Audio Transcript
A podcast listener named Ted writes in: “I understand that episode number 798 — Could a Complementarian / Egalitarian Marriage Work — was a warning for anyone entering into a marriage, but what about those of us who find ourselves already in a complementarian / egalitarianian marriage already? According to you, Pastor John, it is a sin to leave and it is a sin to sacrifice conscience to make the marriage work. What options does a complementarian husband have in such a situation?”
I found this question to be very helpful. In fact, I think I am going to have to correct something that I said in episode 798. The main point of that Ask Pastor John episode, stands, I think; namely, that I would discourage a marriage between two believers with deeply held, but contradictory views of the roles of husband and wife; that is, one being an egalitarian and one being a complementarian. I think it will also stand that if such a marriage goes forward or has already happened — which is what we are being asked about — it is inevitable that the effort to make it work will involve sin. Now I will explain in a minute what I mean by that phrase, “involve sin.” That is a different way of saying it than I said in episode 798. So here is where the correction is needed in what I said.
What I stressed there was that the reason there would be sin in such a marriage inevitably is that the conscience of one or the other spouse would have to be compromised to make the marriage work and it is a sin to compromise your conscience. Now I think my last sentence was this. I went back and jotted it down: Walking into a marriage with this level of disagreement about your respective roles would be walking into a relationship that is sin to leave — a divorce — in which someone must sin to make it work.
What I meant, in the context, in that last phrase was that someone must sin because someone must compromise his conscience. But the longer I have thought about this, the less comfortable I am saying that the compromises one might have to make in such a marriage are necessarily compromises of conscience.
In other words, I think I can say to those of you who are in such marriages — whether you moved in intentionally or slipped in because somebody changed his mind later, where the husband and wife do not agree on the role of husband and wife — it may be possible to make concessions for the sake of preserving the marriage which do not necessarily compromise your conviction or your conscience.
Let me try to illustrate. Suppose he is a complementarian and believes he should take the lead in calling his wife and family together for Bible reading and prayer each evening, and suppose she is an egalitarian and bristles at the thought that his calling her and the children together is a responsibility invested in him simply because he is the husband and the father. She doesn’t like that. Now suppose that he makes a practice of gently, joyfully inviting the family. “Let’s” — the word is “let’s” not “come” — “Let’s gather,” inviting the family to gather in the living room each night.
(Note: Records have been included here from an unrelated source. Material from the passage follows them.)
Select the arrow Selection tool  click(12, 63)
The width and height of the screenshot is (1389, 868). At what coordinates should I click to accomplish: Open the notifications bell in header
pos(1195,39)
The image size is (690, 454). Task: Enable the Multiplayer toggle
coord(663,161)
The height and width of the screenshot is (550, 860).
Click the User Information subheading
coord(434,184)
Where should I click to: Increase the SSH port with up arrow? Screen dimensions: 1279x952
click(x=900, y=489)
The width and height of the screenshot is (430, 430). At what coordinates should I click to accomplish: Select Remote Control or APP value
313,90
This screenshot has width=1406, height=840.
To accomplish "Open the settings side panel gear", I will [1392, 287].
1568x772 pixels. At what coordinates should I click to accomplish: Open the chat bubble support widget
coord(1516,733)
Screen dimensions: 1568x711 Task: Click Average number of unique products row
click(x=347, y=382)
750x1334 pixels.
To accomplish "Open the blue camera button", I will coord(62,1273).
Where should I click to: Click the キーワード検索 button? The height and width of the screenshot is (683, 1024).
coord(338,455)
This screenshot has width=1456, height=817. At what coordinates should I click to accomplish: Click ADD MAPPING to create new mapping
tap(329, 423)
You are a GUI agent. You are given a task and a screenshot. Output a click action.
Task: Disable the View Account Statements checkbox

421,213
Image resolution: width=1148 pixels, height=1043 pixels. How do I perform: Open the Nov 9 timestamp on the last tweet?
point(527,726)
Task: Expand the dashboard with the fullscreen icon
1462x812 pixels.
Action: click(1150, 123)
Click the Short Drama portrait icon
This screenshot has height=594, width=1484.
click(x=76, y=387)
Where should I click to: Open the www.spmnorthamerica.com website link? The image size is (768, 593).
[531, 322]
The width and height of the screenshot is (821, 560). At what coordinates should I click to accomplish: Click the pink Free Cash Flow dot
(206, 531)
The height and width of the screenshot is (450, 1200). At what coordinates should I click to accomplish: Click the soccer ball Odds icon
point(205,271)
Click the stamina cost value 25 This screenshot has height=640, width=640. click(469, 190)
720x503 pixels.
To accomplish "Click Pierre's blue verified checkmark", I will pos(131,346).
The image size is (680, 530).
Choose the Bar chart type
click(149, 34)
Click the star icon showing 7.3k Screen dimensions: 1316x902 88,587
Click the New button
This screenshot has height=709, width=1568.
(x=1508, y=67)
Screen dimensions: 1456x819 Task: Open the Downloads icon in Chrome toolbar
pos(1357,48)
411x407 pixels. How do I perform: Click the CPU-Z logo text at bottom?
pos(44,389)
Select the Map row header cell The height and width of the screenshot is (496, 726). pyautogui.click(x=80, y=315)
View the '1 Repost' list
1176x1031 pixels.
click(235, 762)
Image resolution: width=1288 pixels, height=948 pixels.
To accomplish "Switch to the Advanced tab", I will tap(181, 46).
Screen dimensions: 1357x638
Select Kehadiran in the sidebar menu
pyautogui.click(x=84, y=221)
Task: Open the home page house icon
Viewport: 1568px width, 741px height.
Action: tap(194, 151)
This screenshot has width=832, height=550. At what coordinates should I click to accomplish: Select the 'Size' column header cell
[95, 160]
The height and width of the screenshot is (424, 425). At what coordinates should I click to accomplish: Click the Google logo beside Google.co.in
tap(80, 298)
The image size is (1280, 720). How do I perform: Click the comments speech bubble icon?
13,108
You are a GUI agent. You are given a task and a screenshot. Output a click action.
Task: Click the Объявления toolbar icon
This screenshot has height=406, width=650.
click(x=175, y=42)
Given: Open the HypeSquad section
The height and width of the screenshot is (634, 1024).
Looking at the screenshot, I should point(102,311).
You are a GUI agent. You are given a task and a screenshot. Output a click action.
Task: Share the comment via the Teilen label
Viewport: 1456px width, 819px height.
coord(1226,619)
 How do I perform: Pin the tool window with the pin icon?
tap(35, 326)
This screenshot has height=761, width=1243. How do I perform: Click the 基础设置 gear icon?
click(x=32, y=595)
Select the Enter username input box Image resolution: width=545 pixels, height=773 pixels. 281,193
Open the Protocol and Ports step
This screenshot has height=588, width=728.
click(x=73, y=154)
His wife may believe that this practice is based on her husband’s unbiblical views — that is the way he is taking initiative here and doing it consistently — but may concede to the practice for the sake of peace in the home. She doesn’t change her egalitarian view of the Scripture and she doesn’t see her behavior as a compromise of conscience because she is preserving what she perceives as a higher good; namely, the sanctity and peace of the marriage. I think she is not sinning against her conscience in that specific choice. That is a correction, I think, from what I said last time.
Now let’s suppose that as the husband consistently takes the initiative to invite his wife and the children together for Bible reading, she increasingly bristles at this and becomes resistant to this view of headship. She eventually refuses to come when he asks and she does not see this refusal as sinful, because she thinks he is acting with a high hand, because it is not taught in the Bible that he should take that kind of initiative as husband. He continues to invite her, not demand that she come. He sees that she is becoming increasingly resistant and angry. And so he decides to say to her that he won’t press her anymore with invitations, but will wait until she is ready or willing to come and then proceeds with the kids. I don’t think he has acted against his conscience in that specific choice. He has not changed his views. He wishes things were otherwise, but for the sake of the larger endurance of the marriage, he relents in the exercise of his leadership over his wife at that point.
What did I mean earlier when I said, at the beginning, that for this marriage to work it is going to inevitably involve sin? I realize all marriages between sinners inevitably involve sin. I am not saying something as banal as that. What I am thinking is that the particular dynamics created by differing convictions about headship and submission will lead to particular kinds of sin that could be avoided if that kind of marriage were avoided. The sins that I have in mind would include something like this.
If he is the complementarian and backs away from the leadership he believes he should take because she is resistant, then I think sin is involved in that resistance. But if he is the complementarian and she adapts to his leadership for the sake of peace, it is almost inevitable — given human nature — that she is at some point going to become resentful towards his leadership or he is going to become sinfully suspicious that she is just acting insincerely. In other words, the deeply held disagreement, which is not peripheral, but central to their daily lives, makes those kinds of temptations to sin very, very likely and hard to resist.
So the upshot of this particular Ask Pastor John episode is to confirm a part of episode 798; namely, that a marriage between a complementarian and an egalitarian is unadvisable, but also to correct the part of episode 798; namely, that the compromises one might have to make to cause such a marriage to persevere and, to the degree possible, flourish are not necessarily sinful compromises of conscience.